Nachdem er sich vielfacher Kritik wegen Verschleppung der Strafanzeige gegen die Bundesregierung und der Einstellung der Untersuchungen zum abgehörten Kanzlerinnen-Telefon ausgesetzt sah, erkärte sich Range in einem Interview mit dem Spiegel. Die bisher veröffentlichten Dokumente seien nicht ausreichend für einen Ermittlungsverdacht, “als Strafverfolger brauche ich Fakten”. Constanze Kurz kommentierte daraufhin passend:

Dafür, dass er im selben Interview gleich zu Anfang einräumt, keine vertraulichen Vorgänge mehr am Telefon zu besprechen, reichen die Fakten aber wohl.

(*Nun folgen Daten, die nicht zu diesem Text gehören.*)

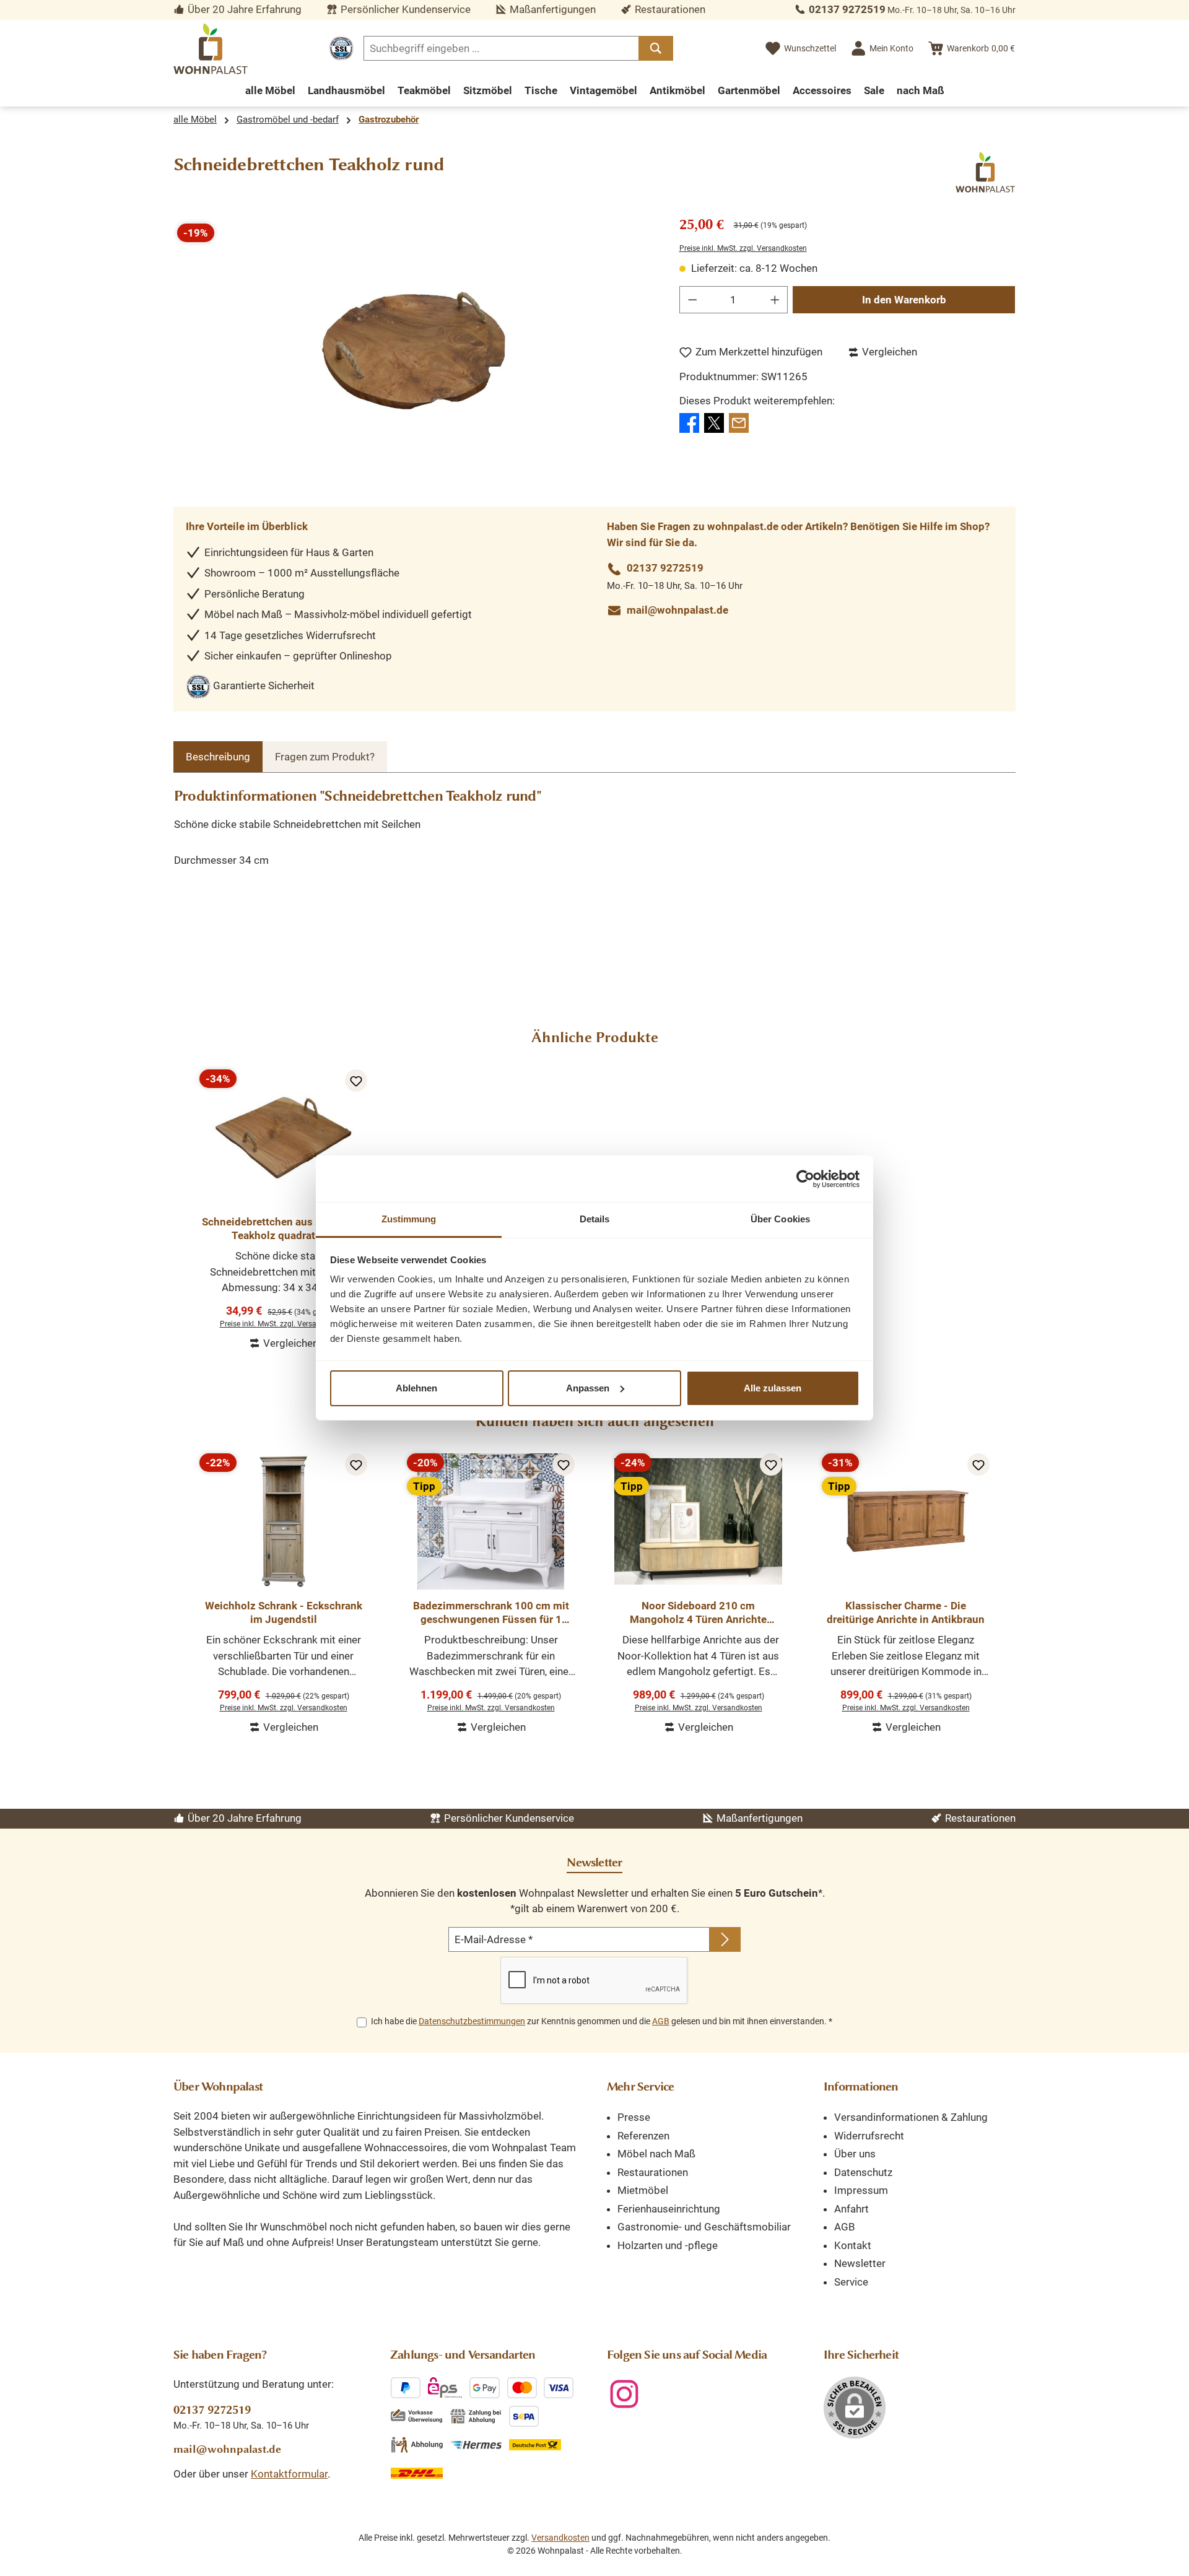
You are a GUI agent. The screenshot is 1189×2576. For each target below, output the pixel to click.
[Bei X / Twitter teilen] (714, 422)
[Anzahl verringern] (692, 299)
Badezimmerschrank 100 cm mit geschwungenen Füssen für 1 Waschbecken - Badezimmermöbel (491, 1612)
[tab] (218, 757)
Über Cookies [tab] (780, 1219)
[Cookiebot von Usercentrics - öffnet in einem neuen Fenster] (805, 1179)
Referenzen (643, 2136)
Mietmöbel (642, 2190)
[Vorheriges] (182, 1588)
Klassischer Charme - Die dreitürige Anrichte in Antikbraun (906, 1612)
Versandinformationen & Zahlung (911, 2117)
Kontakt (852, 2245)
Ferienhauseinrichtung (668, 2209)
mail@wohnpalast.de (677, 610)
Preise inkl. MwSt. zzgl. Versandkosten (743, 248)
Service (851, 2282)
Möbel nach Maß (656, 2153)
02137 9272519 (847, 9)
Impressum (861, 2190)
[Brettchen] (413, 351)
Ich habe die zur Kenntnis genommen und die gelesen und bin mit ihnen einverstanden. (601, 2021)
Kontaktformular (289, 2474)
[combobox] (501, 48)
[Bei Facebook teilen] (689, 422)
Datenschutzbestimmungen (472, 2021)
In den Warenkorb (904, 300)
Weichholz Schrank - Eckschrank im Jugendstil (283, 1612)
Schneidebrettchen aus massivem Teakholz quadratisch (283, 1229)
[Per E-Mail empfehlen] (738, 422)
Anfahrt (851, 2209)
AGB (660, 2021)
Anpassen (587, 1388)
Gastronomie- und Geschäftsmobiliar (704, 2227)
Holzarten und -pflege (667, 2245)
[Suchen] (655, 48)
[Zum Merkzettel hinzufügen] (356, 1080)
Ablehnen (416, 1388)
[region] (414, 350)
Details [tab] (595, 1219)
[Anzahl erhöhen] (775, 299)
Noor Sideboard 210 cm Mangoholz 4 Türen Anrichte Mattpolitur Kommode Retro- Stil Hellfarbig (698, 1612)
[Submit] (725, 1939)
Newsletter (860, 2263)
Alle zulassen (772, 1388)
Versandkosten (560, 2538)
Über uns (855, 2153)
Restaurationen (652, 2172)
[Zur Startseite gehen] (210, 48)
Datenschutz (863, 2172)
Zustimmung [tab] (409, 1219)
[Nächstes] (1006, 1588)
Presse (633, 2117)
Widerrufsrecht (869, 2136)
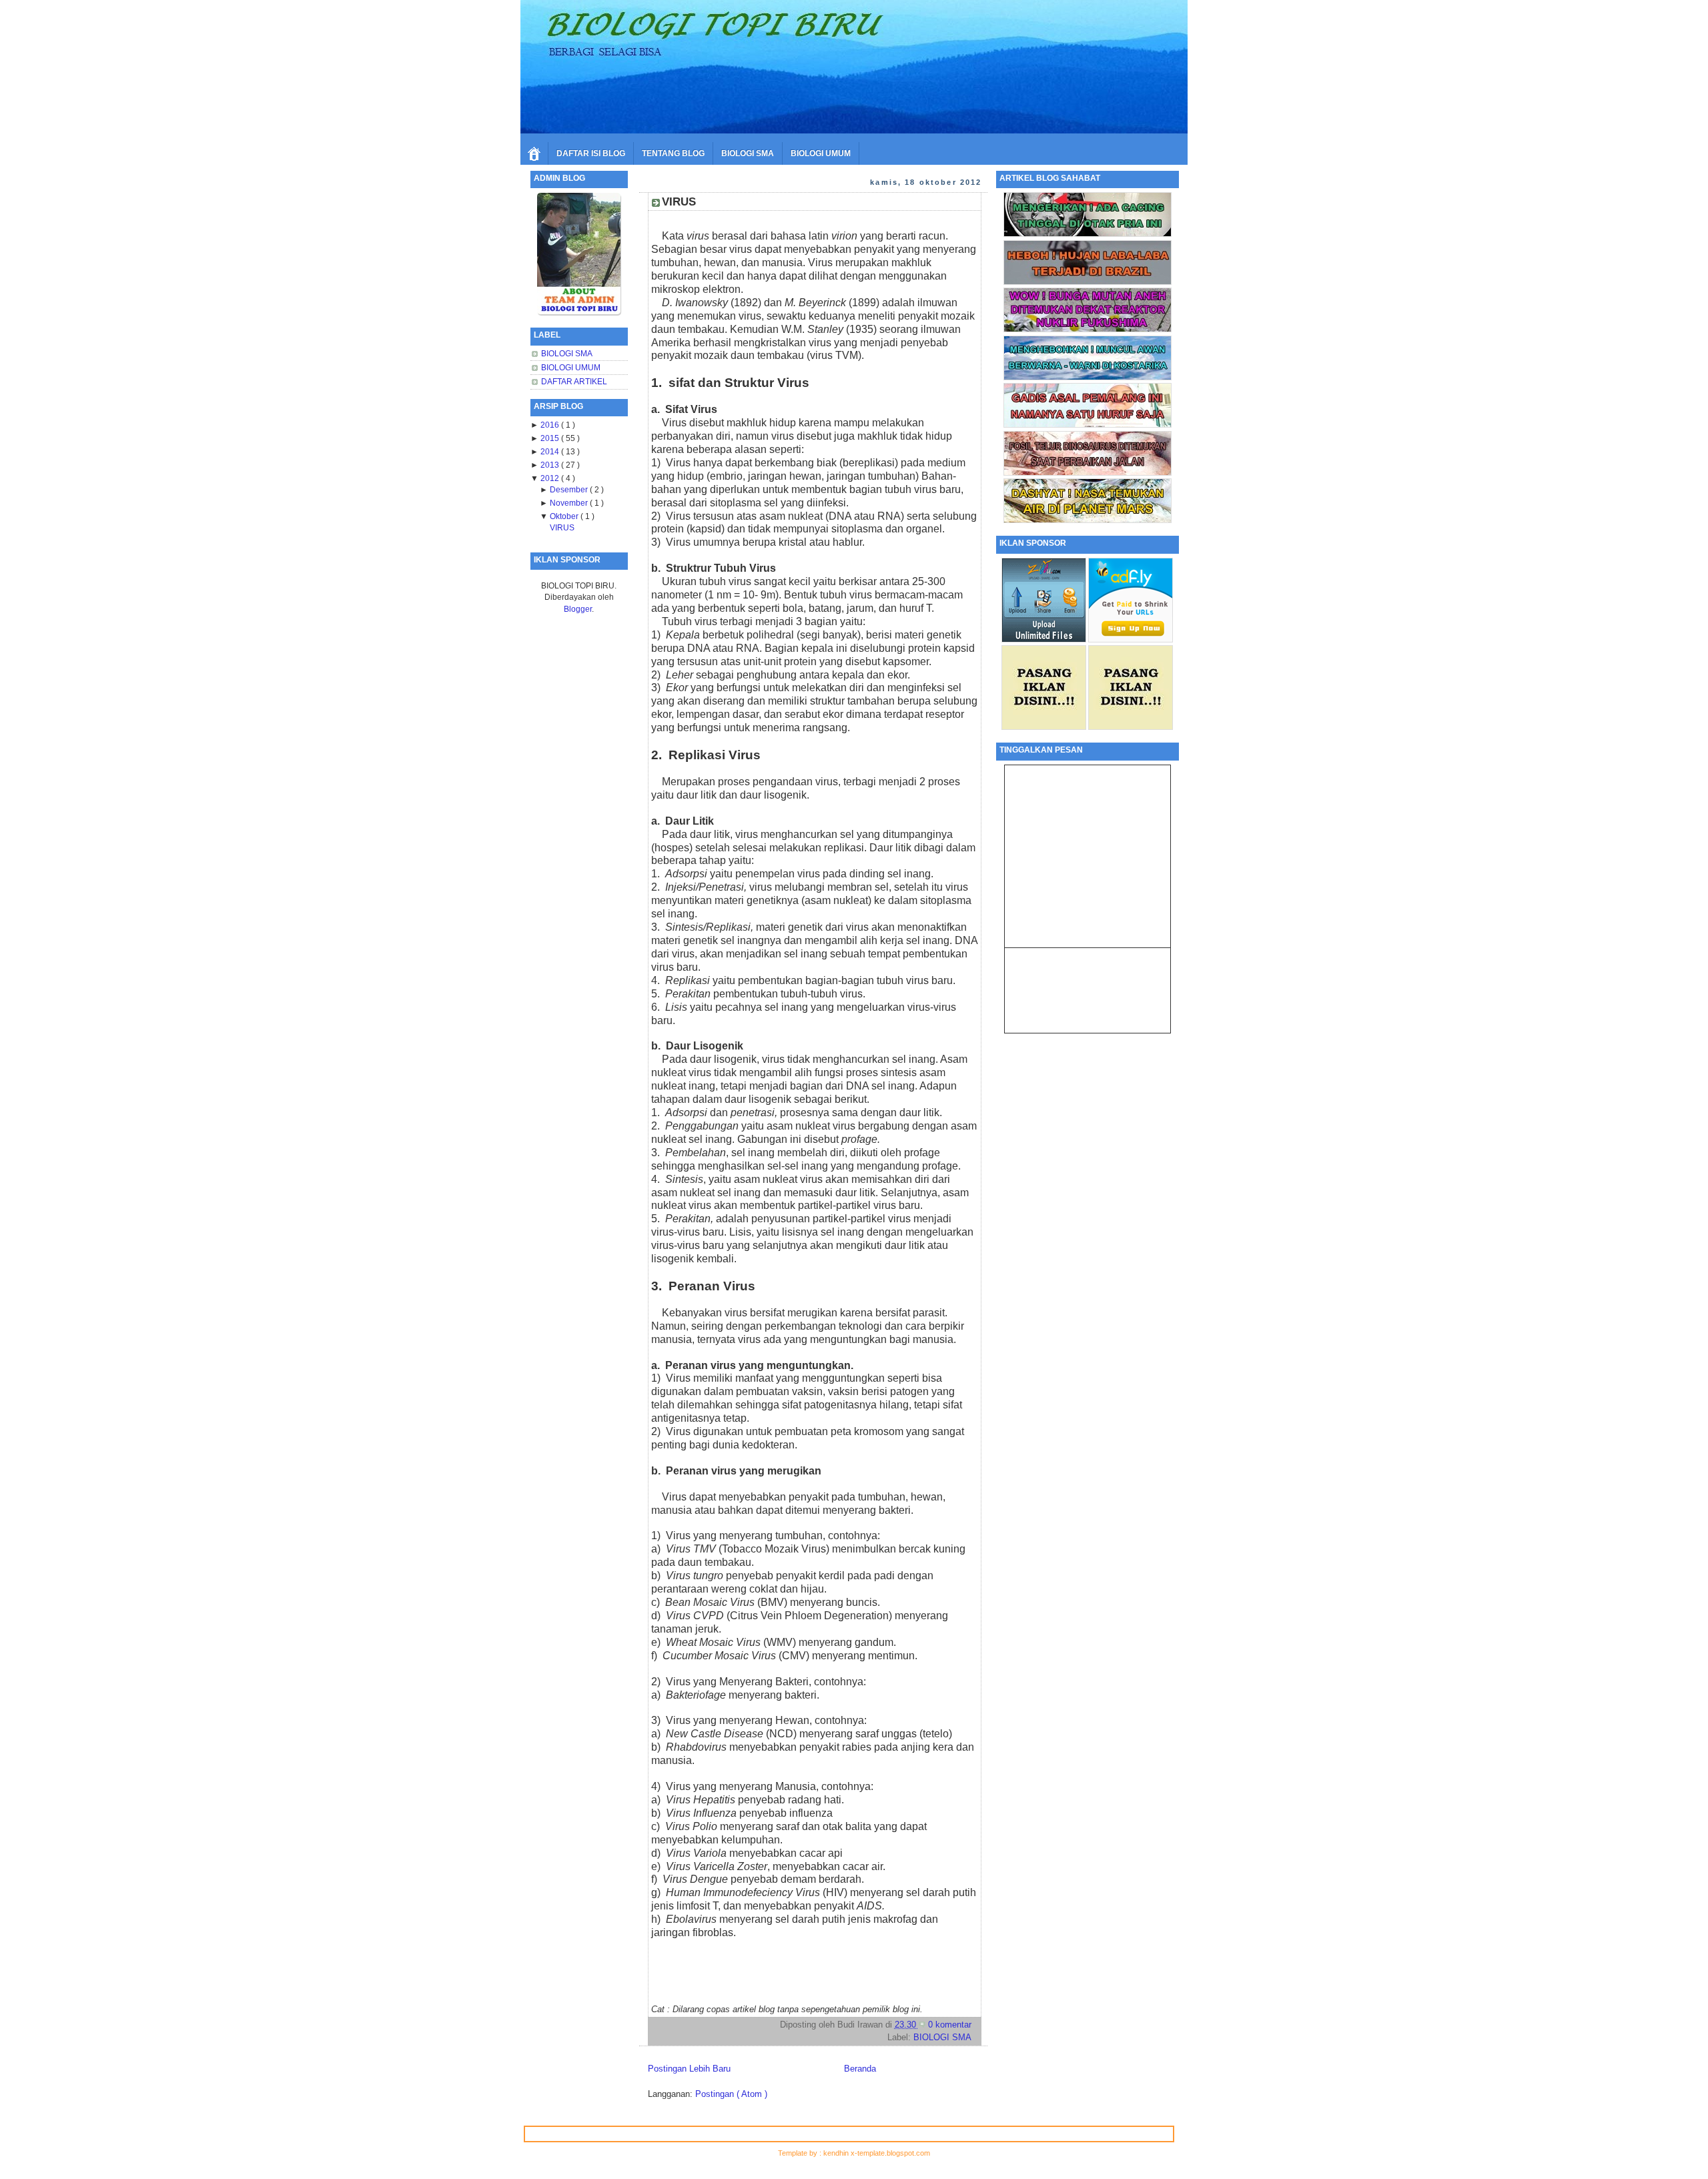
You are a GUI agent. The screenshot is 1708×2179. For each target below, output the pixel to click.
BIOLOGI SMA (747, 153)
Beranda (860, 2069)
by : (816, 2153)
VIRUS (562, 527)
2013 (550, 464)
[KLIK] (578, 312)
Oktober (565, 516)
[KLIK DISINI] (1087, 234)
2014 (550, 451)
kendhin (837, 2153)
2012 (550, 478)
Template (793, 2153)
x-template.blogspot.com (890, 2153)
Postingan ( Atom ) (731, 2094)
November (570, 502)
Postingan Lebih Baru (689, 2069)
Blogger (578, 608)
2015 (550, 438)
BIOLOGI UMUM (821, 153)
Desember (570, 489)
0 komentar (949, 2025)
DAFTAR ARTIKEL (574, 381)
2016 (550, 424)
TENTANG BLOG (673, 153)
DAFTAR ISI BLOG (590, 153)
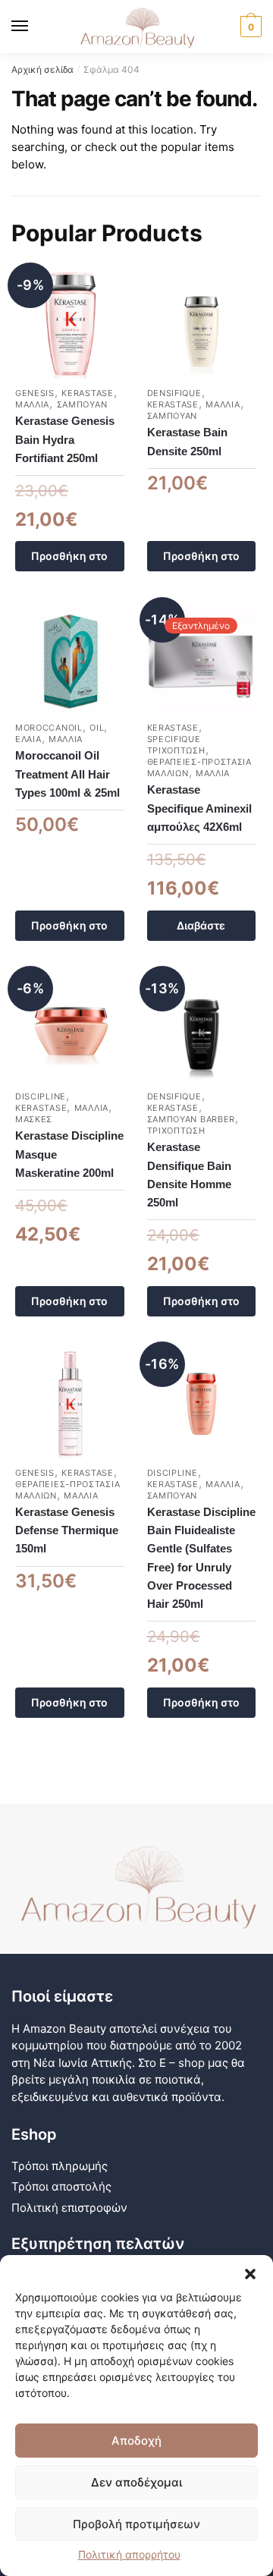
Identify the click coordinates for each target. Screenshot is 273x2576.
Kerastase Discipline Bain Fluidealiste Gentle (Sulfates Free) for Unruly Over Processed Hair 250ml (201, 1557)
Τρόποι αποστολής (61, 2186)
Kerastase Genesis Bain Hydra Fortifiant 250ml (65, 439)
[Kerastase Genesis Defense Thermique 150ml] (69, 1403)
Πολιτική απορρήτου (129, 2554)
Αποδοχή (136, 2440)
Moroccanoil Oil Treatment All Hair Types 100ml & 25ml (67, 774)
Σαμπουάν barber (191, 1119)
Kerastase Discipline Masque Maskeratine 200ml (69, 1154)
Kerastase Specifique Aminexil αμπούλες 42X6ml (199, 808)
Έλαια (28, 739)
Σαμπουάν (82, 404)
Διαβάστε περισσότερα (201, 930)
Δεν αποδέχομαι (136, 2482)
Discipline (40, 1096)
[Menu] (34, 26)
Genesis (35, 393)
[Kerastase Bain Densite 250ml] (201, 324)
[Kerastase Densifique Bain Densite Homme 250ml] (201, 1028)
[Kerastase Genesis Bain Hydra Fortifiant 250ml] (69, 324)
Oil (96, 727)
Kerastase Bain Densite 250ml (187, 441)
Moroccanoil (49, 727)
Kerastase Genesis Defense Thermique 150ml (66, 1530)
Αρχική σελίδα (42, 69)
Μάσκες (33, 1119)
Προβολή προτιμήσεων (136, 2524)
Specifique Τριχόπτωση (176, 745)
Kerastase (87, 393)
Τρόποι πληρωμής (59, 2166)
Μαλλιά (32, 404)
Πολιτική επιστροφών (69, 2207)
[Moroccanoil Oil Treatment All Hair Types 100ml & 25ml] (69, 659)
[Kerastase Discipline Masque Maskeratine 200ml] (69, 1028)
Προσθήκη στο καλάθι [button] (69, 560)
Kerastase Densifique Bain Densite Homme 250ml (189, 1174)
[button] (250, 2274)
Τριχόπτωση (176, 1130)
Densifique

Als das Interview stattfand, muss das aktuelle Schreiben an die Netzpolitik-Redaktion bereits auf seinem Tisch gelegen haben. Obwohl seine eigene Unterschrift auf dem Dokument fehlt, trägt es doch seinen Briefkopf. Was hat sich Range also dabei gedacht, ein so tiefes Loch auszuheben, in das er Gefahr laufen könnte selbst hineinzustürzen? Der Generalbundesanwalt ist dem Justizminister gegenüber weisungsgebunden. Ob Heiko Maas selbst interveniert hat, ist noch nicht ersichtlich. Bisher kann Range die Gemüter noch damit beruhigen, dass er erst einmal nur Ermittlungen aufgenommen hat. Wahrscheinlich wird es nicht zu einer Anklage kommen. Wäre das Ganze damit also mehr eine Warnung an zukünftige Whistleblower und die Medien, die geleakte Dokumente veröffentlichen? Die Solidaritätsbekundungen, die Netzpolitik.org gerade auf allen digital-sozialen Kanälen entgegenströmen, lassen bezweifeln, dass die Ermittlung als Warnung ernst genommen werden. Vielmehr muss sich die Bundesanwaltschaft nun noch viel mehr dem Vorwurf aussetzen, im Fall der Zusammenarbeit zwischen NSA und BND noch nicht konkret ermittelt zu haben.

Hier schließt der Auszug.